Estrogen inhibits hepatocellular carcinoma progression dependent on HOXA11-AS/HOXA11.

BACKGROUND: The role of estrogen in liver cancer cells has attracted attention, but its specific actions and underlying mechanisms remain unclear. METHODS: Flow CytoMetry and Western blotting were used to investigate the mechanism of HOXA11-AS and estrogen in promoting apoptosis of hepatocellular carcinoma (HCC). In vivo subcutaneous tumorigenesis assays were uesd to confirm the regulatory role of HOXA11-AS in HCC progression. Through immunohistochemistry, the correlation between HOXA11 expression and the prognosis of patients with HCC was explored.

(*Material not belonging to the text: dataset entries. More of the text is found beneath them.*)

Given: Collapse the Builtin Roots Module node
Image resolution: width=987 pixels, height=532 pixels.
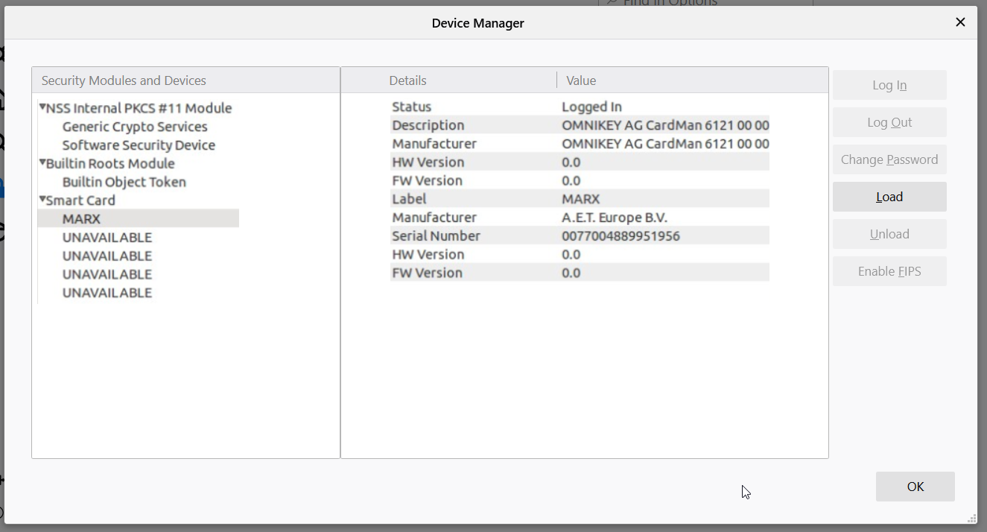Looking at the screenshot, I should (x=42, y=162).
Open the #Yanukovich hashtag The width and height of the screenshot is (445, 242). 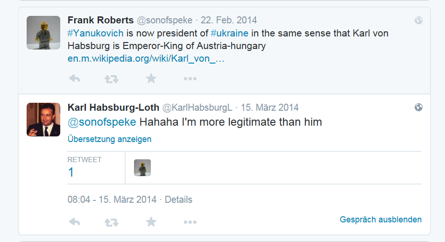click(95, 34)
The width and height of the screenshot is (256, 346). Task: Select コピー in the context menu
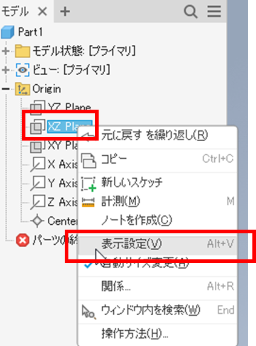click(157, 159)
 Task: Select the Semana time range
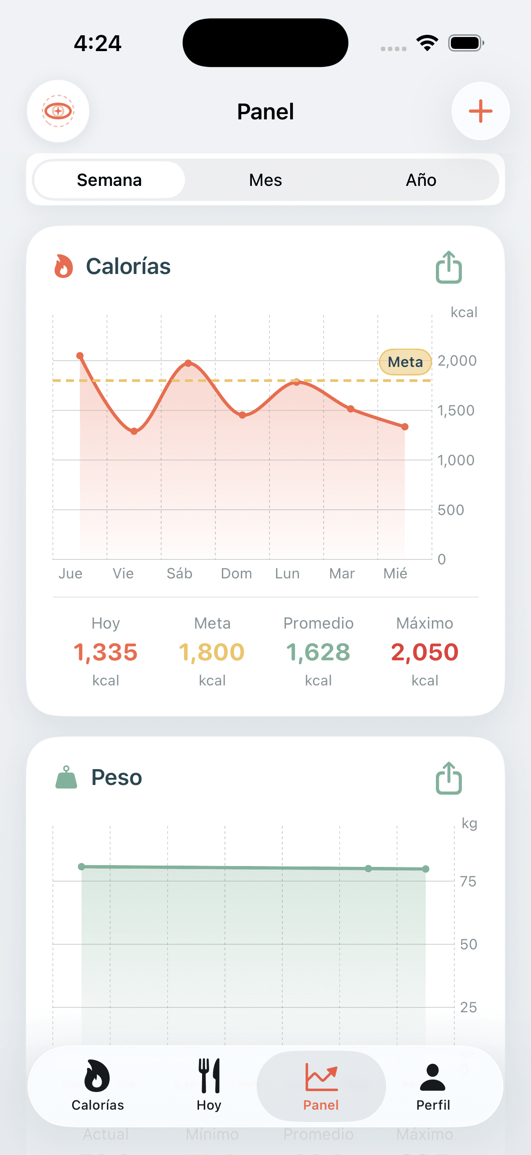pyautogui.click(x=109, y=180)
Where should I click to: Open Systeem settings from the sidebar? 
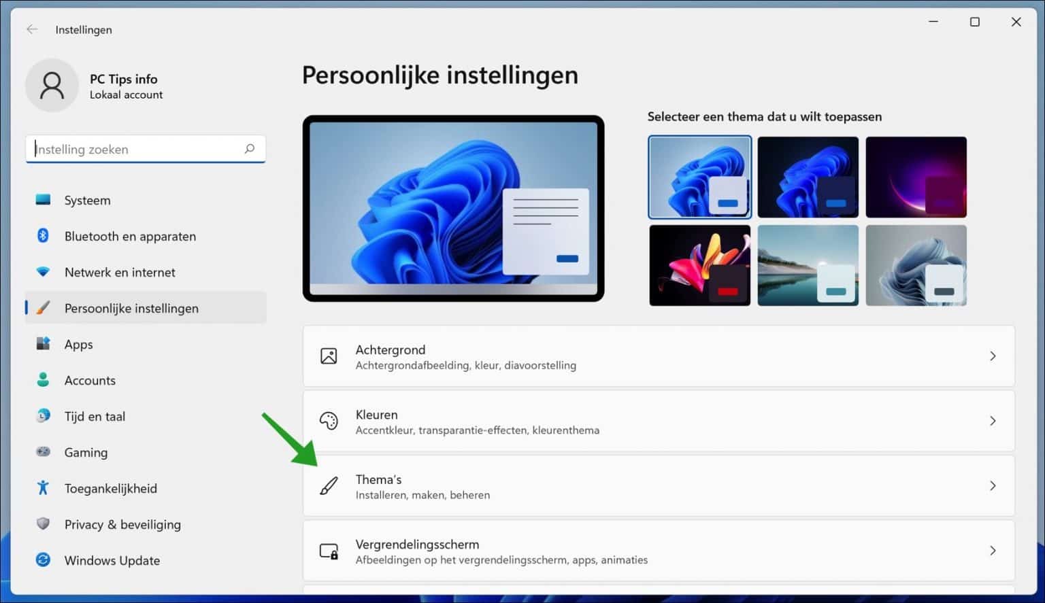pos(87,200)
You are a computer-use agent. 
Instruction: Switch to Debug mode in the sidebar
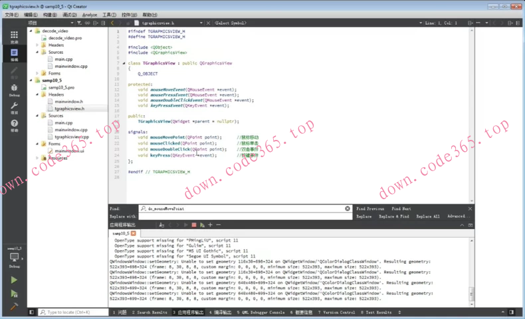pos(14,89)
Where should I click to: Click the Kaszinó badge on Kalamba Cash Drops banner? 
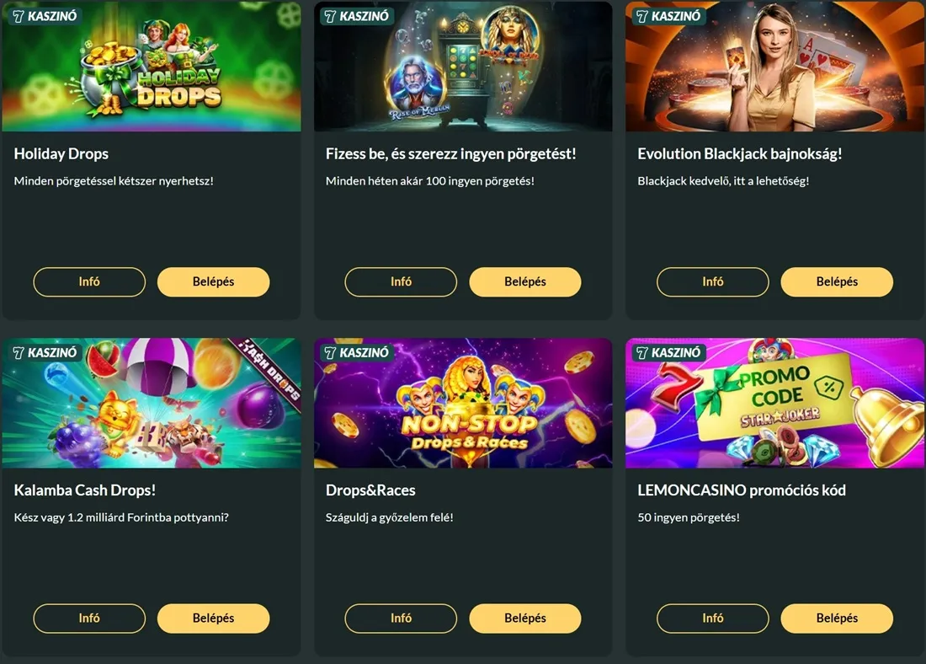click(x=45, y=352)
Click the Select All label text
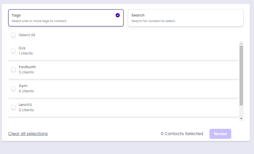254x154 pixels. coord(27,35)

RESULTS: Estrogen was found to promote apoptosis in HCC cells, dependent on HOXA11-AS. HOXA11 and HOXA11-AS are upregulated in HCC tissues. Downregulation of HOXA11-AS and HOXA11 significantly inhibited cell proliferation, migration, and invasion in HCC. HOXA11-AS forms an RNA duplex with HOXA11, preventing RNase degradation. In HCC patients, high HOXA11 expression was significantly associated with lower overall survival (OS) (p=0.001) and disease-free survival (DFS) (p=0.002). High HOXA11 expression was also significantly correlated with recurrence (p<0.001), major vascular invasion (p=0.002) and increased tumor volume (p=0.007). Estrogen activated the c-met/AKT/mTOR pathway in the HCC cell line. CONCLUSION: Estrogen and its related proteins have therapeutic effects in HCC and may be new potential therapeutic targets.